Billet invité. Ouvert aux commentaires.
Dans son billet du 11 mars paru sur son blog, Thomas Piketty illustre parfaitement l’énorme pouvoir de nuisance de l’aile droite du PS dans le processus de désignation d’un candidat représentant les valeurs de gauche.
Pour continuer la série « appelons un chat un chat » inaugurée par Paul Jorion au mois de janvier 2016, il faut expliciter en quoi tient ce pouvoir de nuisance, au-delà des éléments pointés par Thomas Piketty dans son texte. Le point crucial dans le contexte actuel, c’est que le PS est objectivement divisé en deux tendances aux valeurs et aux ambitions opposées.
Une tendance, présente au sein du PS depuis déjà fort longtemps s’est convertie à « la modernité », cette autre appellation du TINA. Elle est aujourd’hui au pouvoir, en France, comme au sein du parti. Elle n’entend pas laisser le pouvoir, à n’importe quel prix, y compris celui des plus basses manœuvres politiciennes. Il est hors de question pour elle de ne pas être présente à la présidentielle de 2017 : les candidats naturels de cette tendance sont dans l’ordre Hollande (il a la légitimité de la fonction présidentielle), Valls ou Macron (si le taux de rejet de Hollande imposait une candidature de rattrapage pour se maintenir au pouvoir). L’accession au second tour est vue comme la certitude de se maintenir au pouvoir (est-ce bien sûr ?). La ligne « moderne » bénéficie en plus d’une propagande intensive des médias, même si cette même propagande bénéficie aussi à la droite. Les rapports de force au sein de l’appareil du parti, sinon chez les militants font que cette tendance est en mesure d’imposer son calendrier et ses conditions.
En face, il reste au PS une tendance authentiquement de gauche, que ce soit au sein de l’appareil ou chez une partie des militants. Cette tendance a naturellement vocation à être présente dans la désignation d’un candidat portant les valeurs de gauche, au sein ou à l’extérieur du parti. Cette tendance est pourtant contrainte par la stratégie qu’elle s’est choisie : réorienter le parti de l’intérieur, voire y prendre le pouvoir, à la manière de Jeremy Corbyn au Royaume-Uni qui a donné un sérieux coup de barre à gauche au Parti travailliste. Cette approche souffre d’une triple faiblesse. Tout d’abord, elle ne peut être une stratégie pour 2017 que si la tendance « moderne » du PS joue le jeu institutionnel au sein du parti. Ensuite, elle dépend non seulement des rapports de force en interne, mais aussi du poids des différents courants chez les militants, certaines indications semblent montrer que la ligne « moderne » du PS y est encore majoritaire. Enfin, c’est une approche qui reste trop tournée vers les jeux de pouvoir interne au parti et pas assez sur une possible victoire en 2017. Comme je l’ai écrit en conclusion dans un précédent billet, « compter sur la session de rattrapage en 2022, comme le pensent certains, c’est être absolument inconscient de l’accélération des menaces qui pèsent sur la cohésion sociale, la démocratie et notre environnement ». Il n’y a plus de place pour des manœuvres politiques de long terme.

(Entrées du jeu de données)

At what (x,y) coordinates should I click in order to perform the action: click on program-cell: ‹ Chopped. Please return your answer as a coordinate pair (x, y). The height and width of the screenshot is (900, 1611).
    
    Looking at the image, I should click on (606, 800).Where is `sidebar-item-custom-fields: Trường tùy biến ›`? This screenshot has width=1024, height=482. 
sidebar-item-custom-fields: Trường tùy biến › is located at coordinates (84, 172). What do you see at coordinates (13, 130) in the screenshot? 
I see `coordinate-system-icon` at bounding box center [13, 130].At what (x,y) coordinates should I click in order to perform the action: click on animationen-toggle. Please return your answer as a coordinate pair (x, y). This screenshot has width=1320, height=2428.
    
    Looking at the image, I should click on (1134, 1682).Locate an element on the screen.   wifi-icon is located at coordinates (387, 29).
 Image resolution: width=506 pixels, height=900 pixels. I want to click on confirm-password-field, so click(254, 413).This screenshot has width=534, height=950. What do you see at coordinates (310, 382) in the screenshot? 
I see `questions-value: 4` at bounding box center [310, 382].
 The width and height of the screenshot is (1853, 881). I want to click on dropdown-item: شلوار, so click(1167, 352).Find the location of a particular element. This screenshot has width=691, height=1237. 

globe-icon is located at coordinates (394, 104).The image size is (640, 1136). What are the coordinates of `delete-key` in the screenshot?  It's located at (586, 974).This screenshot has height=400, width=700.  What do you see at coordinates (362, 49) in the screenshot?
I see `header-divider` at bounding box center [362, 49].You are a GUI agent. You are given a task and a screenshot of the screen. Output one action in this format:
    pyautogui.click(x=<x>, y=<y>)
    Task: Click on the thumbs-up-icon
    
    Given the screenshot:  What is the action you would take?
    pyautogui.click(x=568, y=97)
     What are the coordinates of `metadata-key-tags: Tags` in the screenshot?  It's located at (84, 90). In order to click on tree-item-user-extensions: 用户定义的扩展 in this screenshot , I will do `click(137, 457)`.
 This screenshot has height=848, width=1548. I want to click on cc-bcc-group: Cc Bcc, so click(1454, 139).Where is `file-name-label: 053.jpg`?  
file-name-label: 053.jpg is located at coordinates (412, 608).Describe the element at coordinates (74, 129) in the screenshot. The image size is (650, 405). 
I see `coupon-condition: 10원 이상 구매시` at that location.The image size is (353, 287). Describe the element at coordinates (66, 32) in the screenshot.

◆ Consigne
Recopiez le passage du billet sur le PS qui commence par « Billet invité. Ouvert » et se poursuit jusqu'à « valeurs de gauche. ».

◆ Résultat
Billet invité. Ouvert aux commentaires.
Dans son billet du 11 mars paru sur son blog, Thomas Piketty illustre parfaitement l’énorme pouvoir de nuisance de l’aile droite du PS dans le processus de désignation d’un candidat représentant les valeurs de gauche.